78
The next morning the doorbell woke me. I stirred on the edge of sleep, unsure whether I’d even heard it, and then it came again, longer and louder. The clock said it was 8.58.
I sat up in bed and looked out through the curtains. The sun was shining again, the skies clear. I grabbed a T-shirt and a pair of tracksuit trousers and wriggled them on, then moved through the house to the front door. I’d been expecting, maybe hoping, for Liz.
Instead I got Healy.
He looked terrible, like he hadn’t slept all night: his hair was a mess, not combed through or styled, his face etched with dark lines, his eyes bloodshot. His clothes were dishevelled, one half of his shirt tail hanging out, his tie loosened, his trousers creased.
I pulled the door open.
‘Healy.’
He didn’t say anything, just looked at me, and behind him – out on the street – I could see his Vauxhall, bumped up on to the pavement outside the gates. Behind that was another car, a grey Volvo. In the driver’s seat, Melanie Craw was leaning over the steering wheel, watching us. When I invited Healy in, she nodded at me, started up the engine and pulled away. I watched her head off down the street and then turned to Healy.
‘What the hell’s going on?’
He stood there in the silence of the house, looking at me.
‘Healy?’
‘Have you got any coffee?’
I looked at him. ‘Sure.’
We moved through to the kitchen and he sat at the counter while I brewed some coffee. Once it was on the go, I leaned against the sink, watching him, and for a moment he just stared at the floor, eyes dull and chipped, no light in them at all. After a while he seemed to become aware of the quiet and, with a long, drawn-out breath, looked up at me.
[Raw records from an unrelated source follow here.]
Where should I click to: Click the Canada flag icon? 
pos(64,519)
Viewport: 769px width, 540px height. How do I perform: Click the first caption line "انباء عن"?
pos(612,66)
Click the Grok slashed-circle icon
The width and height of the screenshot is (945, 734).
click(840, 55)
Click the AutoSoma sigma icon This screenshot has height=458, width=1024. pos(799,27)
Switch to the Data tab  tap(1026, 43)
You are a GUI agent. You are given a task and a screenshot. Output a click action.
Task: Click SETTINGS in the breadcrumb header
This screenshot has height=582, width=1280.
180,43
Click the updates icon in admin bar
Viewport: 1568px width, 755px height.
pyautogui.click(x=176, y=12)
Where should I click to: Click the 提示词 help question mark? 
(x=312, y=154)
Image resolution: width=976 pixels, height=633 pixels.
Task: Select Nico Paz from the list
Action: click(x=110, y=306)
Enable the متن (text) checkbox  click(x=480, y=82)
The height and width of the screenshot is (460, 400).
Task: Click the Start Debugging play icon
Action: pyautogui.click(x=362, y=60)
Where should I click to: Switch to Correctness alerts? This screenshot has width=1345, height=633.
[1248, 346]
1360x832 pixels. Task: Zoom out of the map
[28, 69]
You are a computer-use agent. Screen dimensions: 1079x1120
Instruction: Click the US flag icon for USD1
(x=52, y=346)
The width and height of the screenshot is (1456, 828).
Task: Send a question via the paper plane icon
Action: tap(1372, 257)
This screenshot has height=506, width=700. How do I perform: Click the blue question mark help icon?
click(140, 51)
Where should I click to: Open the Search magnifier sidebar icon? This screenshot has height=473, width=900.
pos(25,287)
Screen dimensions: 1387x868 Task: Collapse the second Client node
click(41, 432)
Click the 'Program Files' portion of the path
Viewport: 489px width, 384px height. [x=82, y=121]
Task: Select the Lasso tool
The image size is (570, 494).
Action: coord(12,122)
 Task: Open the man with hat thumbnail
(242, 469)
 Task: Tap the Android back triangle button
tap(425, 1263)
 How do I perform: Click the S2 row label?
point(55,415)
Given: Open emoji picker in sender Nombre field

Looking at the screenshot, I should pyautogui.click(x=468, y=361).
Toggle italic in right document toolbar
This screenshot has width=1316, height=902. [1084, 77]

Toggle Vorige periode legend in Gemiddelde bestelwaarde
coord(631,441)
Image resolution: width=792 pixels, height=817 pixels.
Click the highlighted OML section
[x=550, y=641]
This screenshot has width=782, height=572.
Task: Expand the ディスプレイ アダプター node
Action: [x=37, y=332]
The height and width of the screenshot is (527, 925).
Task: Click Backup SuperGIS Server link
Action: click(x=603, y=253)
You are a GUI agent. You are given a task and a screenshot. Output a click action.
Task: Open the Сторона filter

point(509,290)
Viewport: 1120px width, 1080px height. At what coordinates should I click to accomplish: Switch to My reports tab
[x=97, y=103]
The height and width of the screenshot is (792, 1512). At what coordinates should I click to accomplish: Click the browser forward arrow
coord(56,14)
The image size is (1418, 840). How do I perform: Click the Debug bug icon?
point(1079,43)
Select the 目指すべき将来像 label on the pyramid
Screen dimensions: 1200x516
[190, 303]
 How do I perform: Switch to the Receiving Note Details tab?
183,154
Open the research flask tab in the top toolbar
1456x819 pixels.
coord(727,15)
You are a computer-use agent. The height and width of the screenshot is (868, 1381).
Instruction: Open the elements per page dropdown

‘Craw found me,’ he said quietly.
‘Found you where?’
A pause. Eyes on the floor again. ‘Parked on the road outside the prison.’
‘Which prison?’
‘Belmarsh.’
‘What were you doing down there?’
He glanced at me and shrugged. ‘Sleeping in my car.’
‘Why?’
He smiled. Sad and tight. ‘Why not?’
‘Is that where you were yesterday when I called?’
He shook his head. ‘No.’
‘What’s at the prison?’
He didn’t reply.
I paused; let him have a moment.
He placed a hand flat to the counter top and looked down at his fingers, stained, blistered and cut. Then he sighed, deep and long, as if there weren’t enough words to put it all together. ‘At the beginning of January, I found something out,’ he said quietly.
‘What?’
‘Something I guess I probably shouldn’t have.’
I pulled a stool out and sat down across from him.
‘A guy I’ve known for years, an old drinking buddy of mine, works down at Belmarsh, in the high-security unit there.’ He sniffed. ‘About a week before I started back at the Met, I went out for a few with him and we got pretty pissed. Pretty emotional, I guess. He knew Leanne, knew the boys … I mean, our kids had grown up together.’
He brought his fingers into a fist.
‘He said there was this psychologist who came in every Monday to talk to the lifers down at Belmarsh. You know, the really worthless arseholes. The no-hopers.’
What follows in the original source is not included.